======== RECORDS FOR THE TASK
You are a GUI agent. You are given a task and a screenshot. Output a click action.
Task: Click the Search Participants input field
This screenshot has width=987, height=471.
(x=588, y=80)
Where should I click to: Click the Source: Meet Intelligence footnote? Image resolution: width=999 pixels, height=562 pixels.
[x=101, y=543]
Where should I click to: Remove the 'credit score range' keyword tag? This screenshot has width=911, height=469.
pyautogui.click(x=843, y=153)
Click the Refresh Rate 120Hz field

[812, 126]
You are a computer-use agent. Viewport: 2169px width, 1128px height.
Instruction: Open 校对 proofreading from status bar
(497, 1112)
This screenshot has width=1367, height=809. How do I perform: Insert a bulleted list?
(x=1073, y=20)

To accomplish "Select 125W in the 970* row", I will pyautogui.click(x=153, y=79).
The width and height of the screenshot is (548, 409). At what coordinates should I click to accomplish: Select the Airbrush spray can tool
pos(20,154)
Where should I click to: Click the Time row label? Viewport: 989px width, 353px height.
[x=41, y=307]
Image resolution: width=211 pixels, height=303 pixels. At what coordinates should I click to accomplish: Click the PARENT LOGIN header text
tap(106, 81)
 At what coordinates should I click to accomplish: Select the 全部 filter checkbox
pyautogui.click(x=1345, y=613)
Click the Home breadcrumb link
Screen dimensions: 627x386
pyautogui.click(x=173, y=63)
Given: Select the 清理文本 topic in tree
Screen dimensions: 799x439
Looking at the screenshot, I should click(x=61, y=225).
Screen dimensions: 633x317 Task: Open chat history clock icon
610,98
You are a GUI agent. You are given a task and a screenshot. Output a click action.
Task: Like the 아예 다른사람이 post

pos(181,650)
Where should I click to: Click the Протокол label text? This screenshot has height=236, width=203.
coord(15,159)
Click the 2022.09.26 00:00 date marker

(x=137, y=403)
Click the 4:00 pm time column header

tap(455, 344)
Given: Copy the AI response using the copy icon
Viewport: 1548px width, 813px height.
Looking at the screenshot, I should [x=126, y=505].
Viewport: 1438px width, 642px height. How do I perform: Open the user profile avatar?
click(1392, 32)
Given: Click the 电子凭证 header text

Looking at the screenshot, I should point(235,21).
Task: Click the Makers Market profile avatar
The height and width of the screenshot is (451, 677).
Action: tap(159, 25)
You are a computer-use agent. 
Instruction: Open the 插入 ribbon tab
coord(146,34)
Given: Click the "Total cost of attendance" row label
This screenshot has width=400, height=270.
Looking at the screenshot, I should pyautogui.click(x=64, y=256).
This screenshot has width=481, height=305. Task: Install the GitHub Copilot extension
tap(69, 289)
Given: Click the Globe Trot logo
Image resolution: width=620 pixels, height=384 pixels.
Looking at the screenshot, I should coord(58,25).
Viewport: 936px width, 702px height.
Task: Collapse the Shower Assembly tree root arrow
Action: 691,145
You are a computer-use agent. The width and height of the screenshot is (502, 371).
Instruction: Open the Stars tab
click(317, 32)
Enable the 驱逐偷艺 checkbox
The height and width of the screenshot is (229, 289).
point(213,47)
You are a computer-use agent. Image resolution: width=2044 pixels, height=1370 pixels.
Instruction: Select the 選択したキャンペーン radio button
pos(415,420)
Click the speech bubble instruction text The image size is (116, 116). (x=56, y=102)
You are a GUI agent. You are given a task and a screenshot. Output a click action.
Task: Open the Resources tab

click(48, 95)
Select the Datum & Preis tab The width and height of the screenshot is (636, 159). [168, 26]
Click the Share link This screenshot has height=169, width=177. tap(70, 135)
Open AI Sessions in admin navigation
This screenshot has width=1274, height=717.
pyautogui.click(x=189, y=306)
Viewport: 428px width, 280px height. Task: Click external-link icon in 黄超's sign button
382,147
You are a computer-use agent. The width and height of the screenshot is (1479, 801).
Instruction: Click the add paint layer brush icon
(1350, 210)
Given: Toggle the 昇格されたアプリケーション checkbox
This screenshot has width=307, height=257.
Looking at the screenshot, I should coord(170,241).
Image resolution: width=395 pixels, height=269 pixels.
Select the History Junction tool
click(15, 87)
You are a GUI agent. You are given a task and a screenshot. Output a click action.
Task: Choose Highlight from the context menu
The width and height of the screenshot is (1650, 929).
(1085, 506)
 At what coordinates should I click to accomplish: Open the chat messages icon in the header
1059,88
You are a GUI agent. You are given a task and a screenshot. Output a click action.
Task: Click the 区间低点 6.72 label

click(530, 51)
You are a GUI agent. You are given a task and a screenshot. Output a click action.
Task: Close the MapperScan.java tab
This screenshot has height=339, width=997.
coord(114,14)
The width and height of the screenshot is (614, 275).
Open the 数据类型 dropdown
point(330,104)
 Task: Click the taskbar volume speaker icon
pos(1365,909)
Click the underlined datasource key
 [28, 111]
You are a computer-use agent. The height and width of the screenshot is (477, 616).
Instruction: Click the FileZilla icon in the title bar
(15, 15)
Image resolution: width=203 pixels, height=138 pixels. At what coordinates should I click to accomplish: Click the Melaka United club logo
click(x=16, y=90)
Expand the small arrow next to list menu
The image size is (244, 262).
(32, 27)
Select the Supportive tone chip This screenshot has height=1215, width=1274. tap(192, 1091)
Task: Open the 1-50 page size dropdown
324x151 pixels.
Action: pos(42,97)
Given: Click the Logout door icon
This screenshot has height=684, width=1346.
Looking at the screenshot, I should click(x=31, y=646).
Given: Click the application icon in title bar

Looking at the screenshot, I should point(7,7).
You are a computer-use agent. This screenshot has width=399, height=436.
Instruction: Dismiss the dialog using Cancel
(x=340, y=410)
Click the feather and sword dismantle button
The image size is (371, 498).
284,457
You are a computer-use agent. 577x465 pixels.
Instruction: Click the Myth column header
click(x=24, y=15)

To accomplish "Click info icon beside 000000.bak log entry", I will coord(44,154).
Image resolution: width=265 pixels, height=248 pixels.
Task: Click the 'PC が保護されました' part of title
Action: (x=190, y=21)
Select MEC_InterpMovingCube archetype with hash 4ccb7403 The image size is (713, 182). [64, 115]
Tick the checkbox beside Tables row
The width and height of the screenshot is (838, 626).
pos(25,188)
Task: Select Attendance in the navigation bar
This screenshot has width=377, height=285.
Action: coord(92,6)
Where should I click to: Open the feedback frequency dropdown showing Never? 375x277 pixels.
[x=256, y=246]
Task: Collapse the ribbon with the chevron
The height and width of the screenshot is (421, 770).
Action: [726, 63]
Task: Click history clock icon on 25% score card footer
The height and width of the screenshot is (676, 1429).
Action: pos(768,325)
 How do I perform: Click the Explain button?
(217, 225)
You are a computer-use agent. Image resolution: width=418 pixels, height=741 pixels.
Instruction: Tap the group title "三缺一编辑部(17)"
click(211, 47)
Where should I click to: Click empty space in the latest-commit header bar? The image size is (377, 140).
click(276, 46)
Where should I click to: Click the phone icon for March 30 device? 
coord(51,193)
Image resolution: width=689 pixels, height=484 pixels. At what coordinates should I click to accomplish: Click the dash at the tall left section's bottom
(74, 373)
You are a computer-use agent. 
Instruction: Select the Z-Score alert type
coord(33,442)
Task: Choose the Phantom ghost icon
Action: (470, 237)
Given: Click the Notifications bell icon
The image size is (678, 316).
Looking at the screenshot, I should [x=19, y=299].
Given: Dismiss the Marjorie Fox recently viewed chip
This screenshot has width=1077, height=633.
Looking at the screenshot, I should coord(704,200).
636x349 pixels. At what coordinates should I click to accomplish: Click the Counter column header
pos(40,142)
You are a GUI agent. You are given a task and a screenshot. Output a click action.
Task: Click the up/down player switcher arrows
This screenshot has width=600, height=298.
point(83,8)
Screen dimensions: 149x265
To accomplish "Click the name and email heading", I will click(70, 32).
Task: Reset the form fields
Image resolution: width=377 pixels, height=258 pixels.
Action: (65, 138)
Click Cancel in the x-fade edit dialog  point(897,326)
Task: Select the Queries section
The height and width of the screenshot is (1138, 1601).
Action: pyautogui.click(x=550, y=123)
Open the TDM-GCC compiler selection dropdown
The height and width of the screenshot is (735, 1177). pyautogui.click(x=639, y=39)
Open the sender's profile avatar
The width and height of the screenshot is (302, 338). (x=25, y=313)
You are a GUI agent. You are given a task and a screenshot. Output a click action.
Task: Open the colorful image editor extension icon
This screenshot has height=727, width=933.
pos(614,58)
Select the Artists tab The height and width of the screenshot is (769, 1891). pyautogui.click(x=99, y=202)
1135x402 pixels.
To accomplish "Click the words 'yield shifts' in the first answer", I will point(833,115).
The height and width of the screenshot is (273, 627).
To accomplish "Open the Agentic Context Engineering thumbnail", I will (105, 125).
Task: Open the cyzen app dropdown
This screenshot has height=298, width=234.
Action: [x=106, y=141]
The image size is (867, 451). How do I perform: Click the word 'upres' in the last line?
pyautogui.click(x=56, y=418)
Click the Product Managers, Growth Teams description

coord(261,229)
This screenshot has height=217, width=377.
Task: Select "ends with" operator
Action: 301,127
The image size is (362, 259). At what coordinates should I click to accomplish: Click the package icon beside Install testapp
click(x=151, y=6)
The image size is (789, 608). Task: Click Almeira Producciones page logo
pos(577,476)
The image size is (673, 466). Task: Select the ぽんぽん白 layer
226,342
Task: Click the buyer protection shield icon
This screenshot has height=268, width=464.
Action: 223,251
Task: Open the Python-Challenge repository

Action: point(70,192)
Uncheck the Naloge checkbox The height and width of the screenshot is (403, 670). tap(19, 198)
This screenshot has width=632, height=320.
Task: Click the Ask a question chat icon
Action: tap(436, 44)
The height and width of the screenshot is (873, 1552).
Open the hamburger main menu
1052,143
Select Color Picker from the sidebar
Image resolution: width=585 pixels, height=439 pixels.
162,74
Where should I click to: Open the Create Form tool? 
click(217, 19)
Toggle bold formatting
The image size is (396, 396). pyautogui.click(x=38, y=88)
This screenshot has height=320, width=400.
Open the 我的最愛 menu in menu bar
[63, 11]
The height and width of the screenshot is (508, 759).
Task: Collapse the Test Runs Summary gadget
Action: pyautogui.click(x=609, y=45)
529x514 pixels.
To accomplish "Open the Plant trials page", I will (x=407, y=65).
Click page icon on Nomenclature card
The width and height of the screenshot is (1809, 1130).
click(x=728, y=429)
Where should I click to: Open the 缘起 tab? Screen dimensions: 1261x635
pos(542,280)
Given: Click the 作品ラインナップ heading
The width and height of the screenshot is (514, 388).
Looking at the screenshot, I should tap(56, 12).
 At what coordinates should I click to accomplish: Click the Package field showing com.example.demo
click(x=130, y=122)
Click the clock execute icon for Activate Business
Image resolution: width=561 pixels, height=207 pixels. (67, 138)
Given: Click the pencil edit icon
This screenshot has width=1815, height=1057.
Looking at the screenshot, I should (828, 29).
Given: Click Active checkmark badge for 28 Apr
================
- WHAT NEEDS TO BE DONE -
Pull out each line of the data above that contains the string "page". Case counts.

- EXERCISE RESULT -
Task: Open the 1-50 page size dropdown
The image size is (789, 608). Task: Click Almeira Producciones page logo
To accomplish "Open the Plant trials page", I will (x=407, y=65).
Click page icon on Nomenclature card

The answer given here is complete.